Operates on a single batch of data from the validation set. In this step you’d might generate examples or calculate anything of interest like accuracy.

Args:

batch: The output of your data iterable, normally a DataLoader. batch_idx: The index of this batch. dataloader_idx: The index of the dataloader that produced this batch.

(only if multiple dataloaders used)

Return:
  • Tensor - The loss tensor

  • dict - A dictionary. Can include any keys, but must include the key 'loss'.

  • None - Skip to the next batch.

# if you have one val dataloader:
def validation_step(self, batch, batch_idx): ...

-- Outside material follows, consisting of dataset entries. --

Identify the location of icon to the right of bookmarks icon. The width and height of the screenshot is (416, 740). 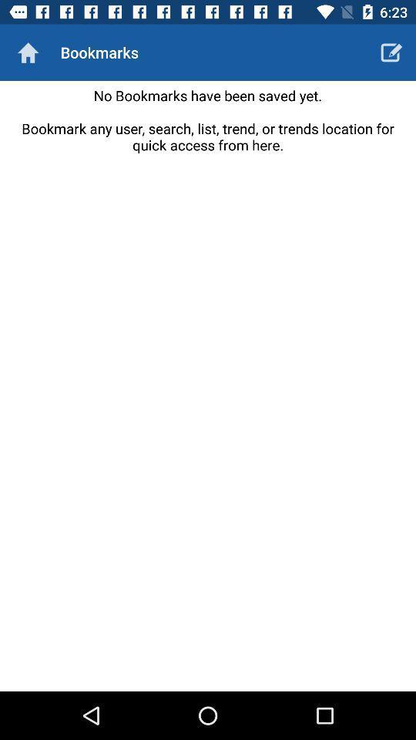
(392, 52).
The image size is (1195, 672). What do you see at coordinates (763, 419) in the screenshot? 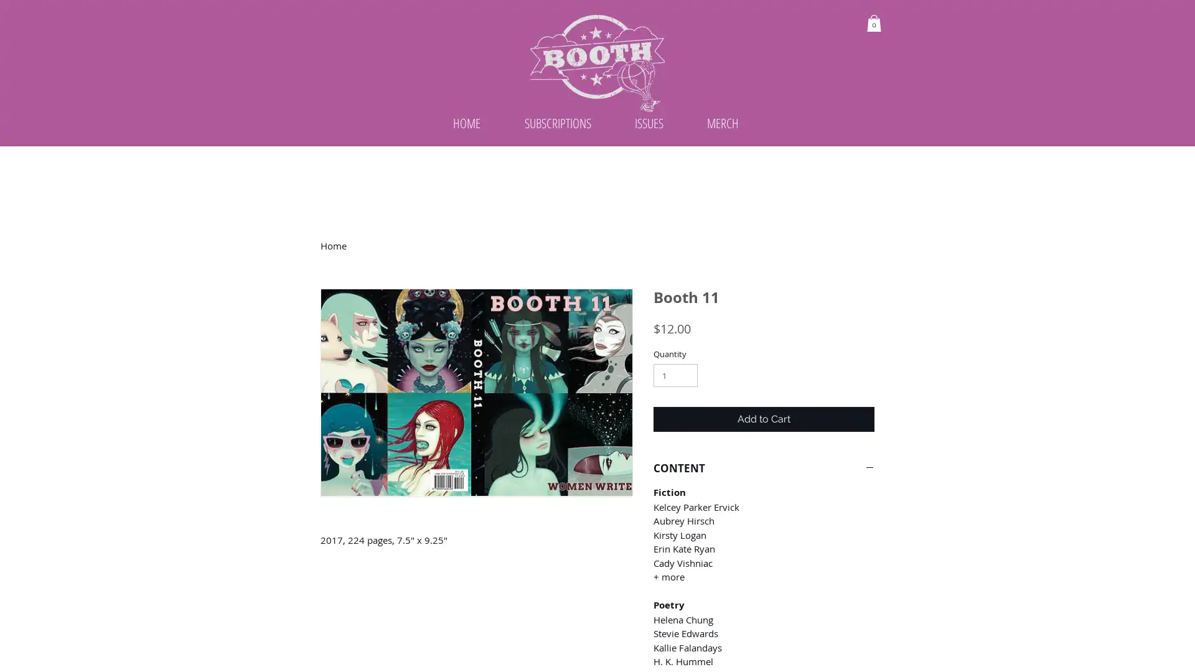
I see `Add to Cart` at bounding box center [763, 419].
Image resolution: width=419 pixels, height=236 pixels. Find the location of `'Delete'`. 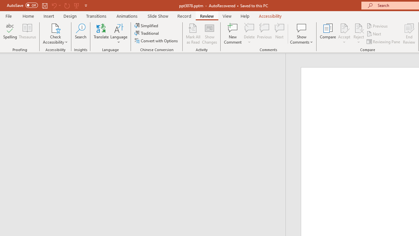

'Delete' is located at coordinates (249, 34).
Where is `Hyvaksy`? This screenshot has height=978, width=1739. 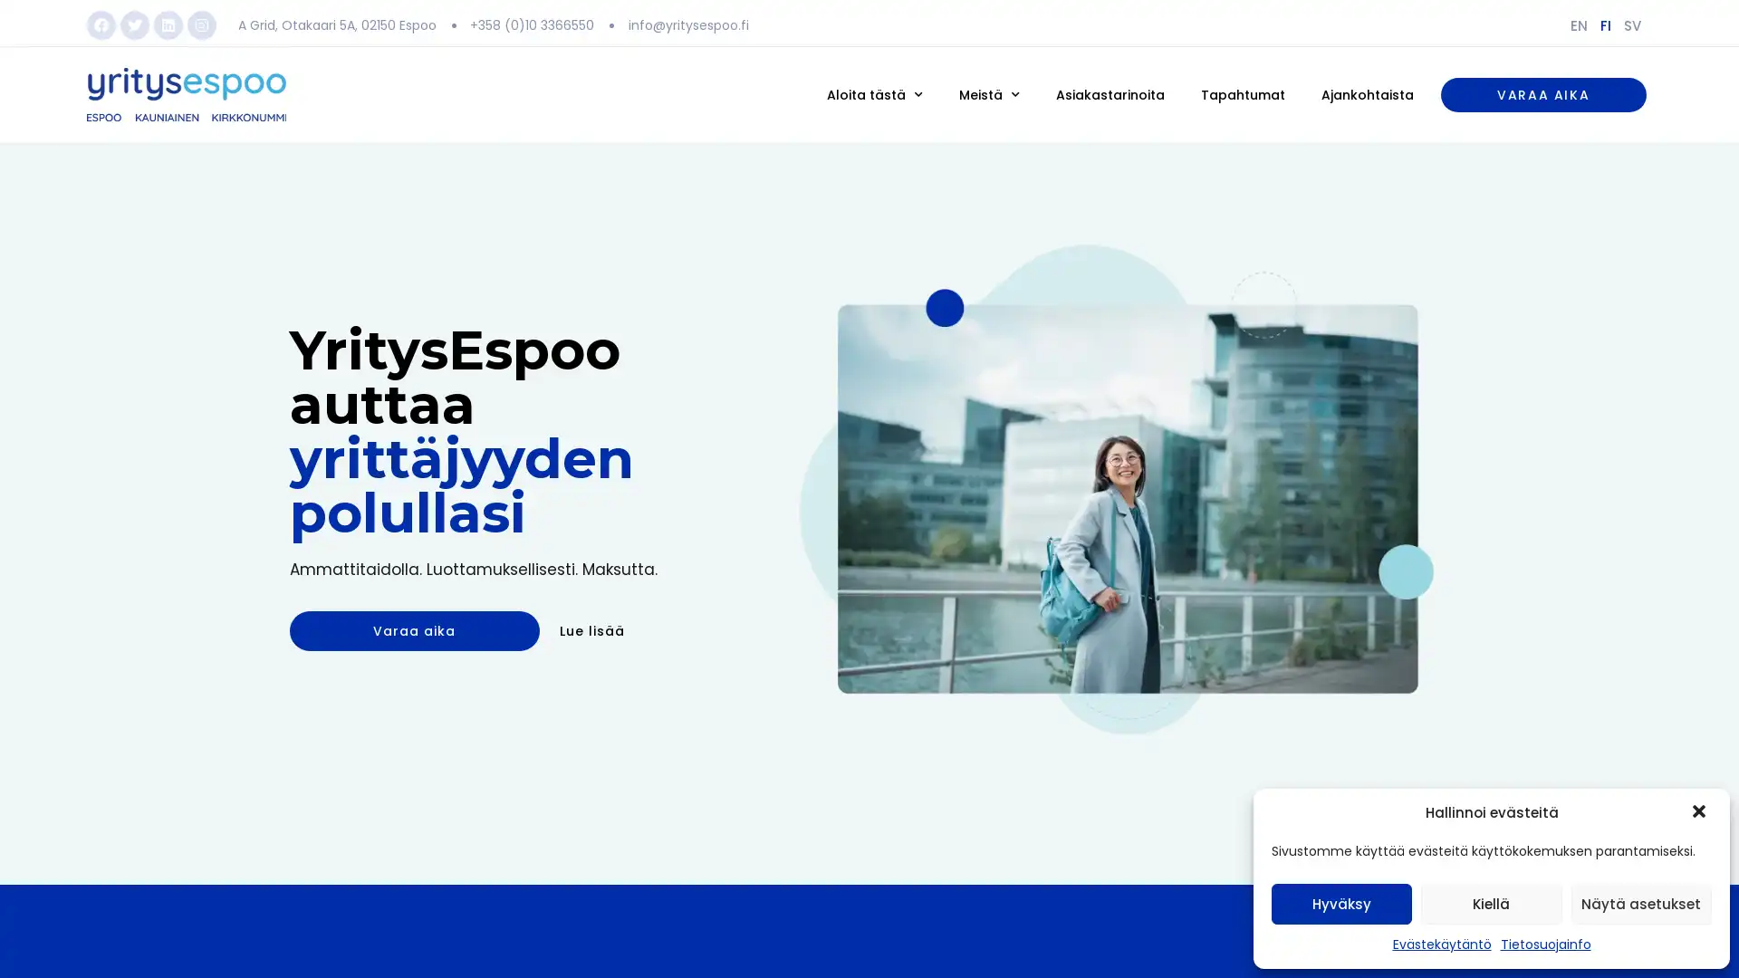 Hyvaksy is located at coordinates (1341, 904).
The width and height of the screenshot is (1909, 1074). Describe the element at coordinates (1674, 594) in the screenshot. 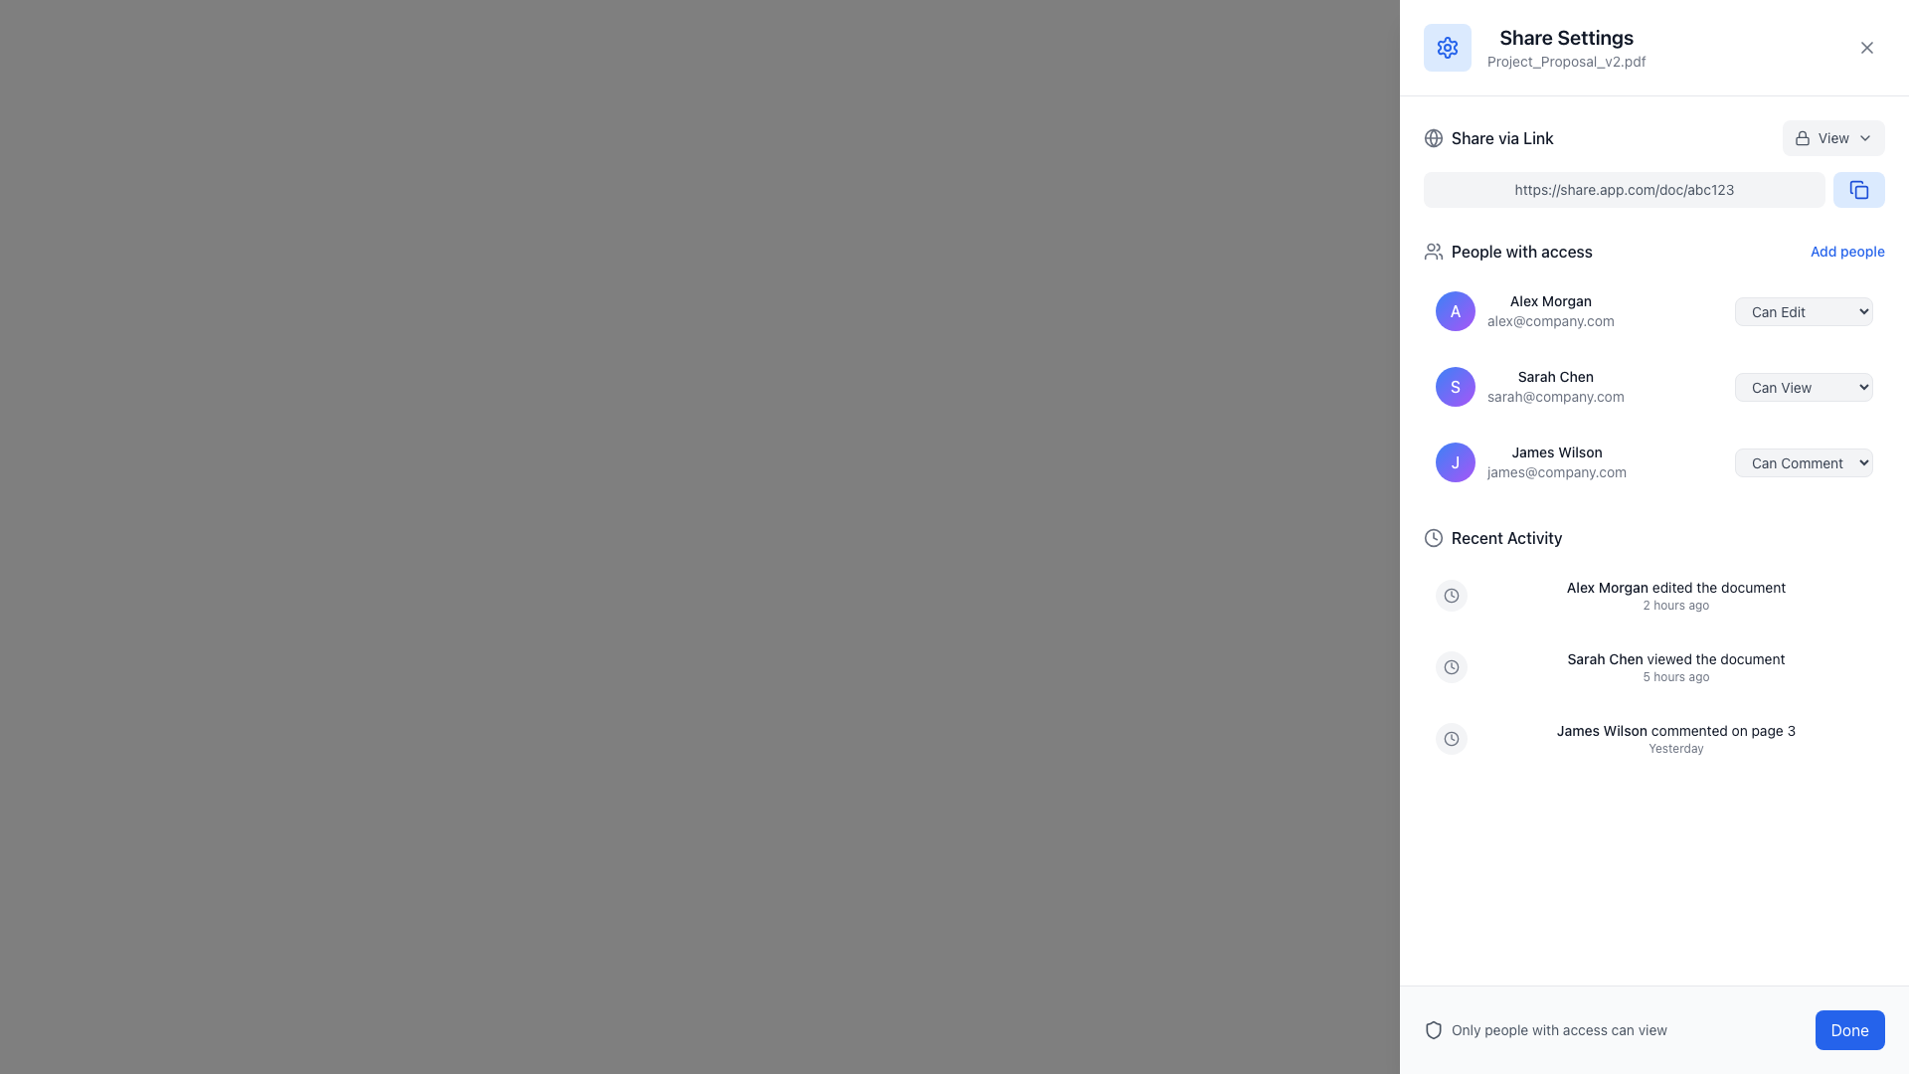

I see `the Static text group displaying 'Alex Morgan edited the document' and '2 hours ago' in the Recent Activity section` at that location.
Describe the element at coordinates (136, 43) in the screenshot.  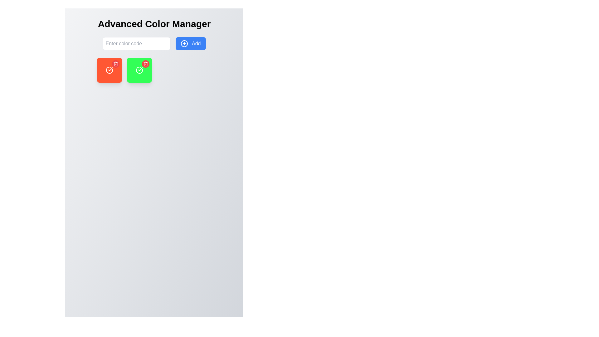
I see `the text input field that has the placeholder 'Enter color code'` at that location.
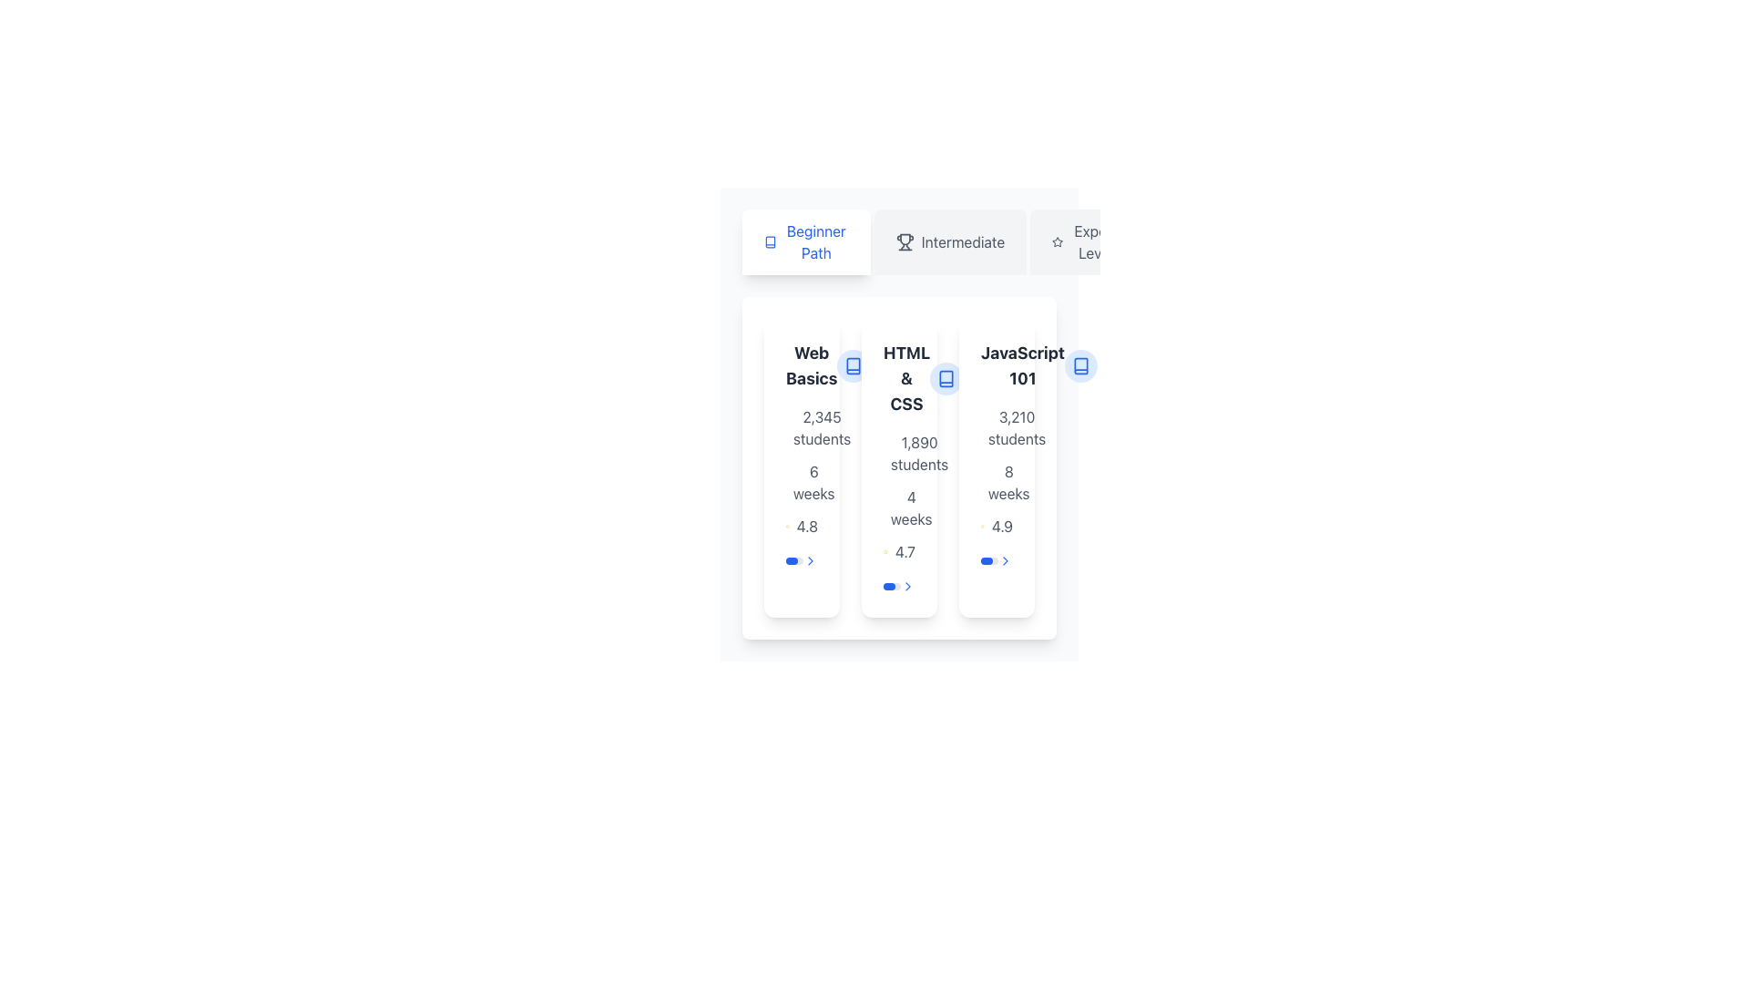 The height and width of the screenshot is (984, 1749). Describe the element at coordinates (996, 527) in the screenshot. I see `the static display component that shows the rating for the 'JavaScript 101' course, located at the bottom of the card beneath the '8 weeks' text` at that location.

# if you have multiple val dataloaders:
def validation_step(self, batch, batch_idx, dataloader_idx=0): ...

Examples:

# CASE 1: A single validation dataset
def validation_step(self, batch, batch_idx):
    x, y = batch

    # implement your own
    out = self(x)
    loss = self.loss(out, y)

    # log 6 example images
    # or generated text... or whatever
    sample_imgs = x[:6]
    grid = torchvision.utils.make_grid(sample_imgs)
    self.logger.experiment.add_image('example_images', grid, 0)

    # calculate acc
    labels_hat = torch.argmax(out, dim=1)
    val_acc = torch.sum(y == labels_hat).item() / (len(y) * 1.0)

    # log the outputs!
    self.log_dict({'val_loss': loss, 'val_acc': val_acc})

If you pass in multiple val dataloaders, validation_step() will have an additional argument. We recommend setting the default value of 0 so that you can quickly switch between single and multiple dataloaders.

# CASE 2: multiple validation dataloaders
def validation_step(self, batch, batch_idx, dataloader_idx=0):
    # dataloader_idx tells you which dataset this is.
    x, y = batch

    # implement your own
    out = self(x)

    if dataloader_idx == 0:
        loss = self.loss0(out, y)
    else:
        loss = self.loss1(out, y)

    # calculate acc
    labels_hat = torch.argmax(out, dim=1)
    acc = torch.sum(y == labels_hat).item() / (len(y) * 1.0)

    # log the outputs separately for each dataloader
    self.log_dict({f"val_loss_{dataloader_idx}": loss, f"val_acc_{dataloader_idx}": acc})
Note:

If you don’t need to validate you don’t need to implement this method.

Note:

When the validation_step() is called, the model has been put in eval mode and PyTorch gradients have been disabled. At the end of validation, the model goes back to training mode and gradients are enabled.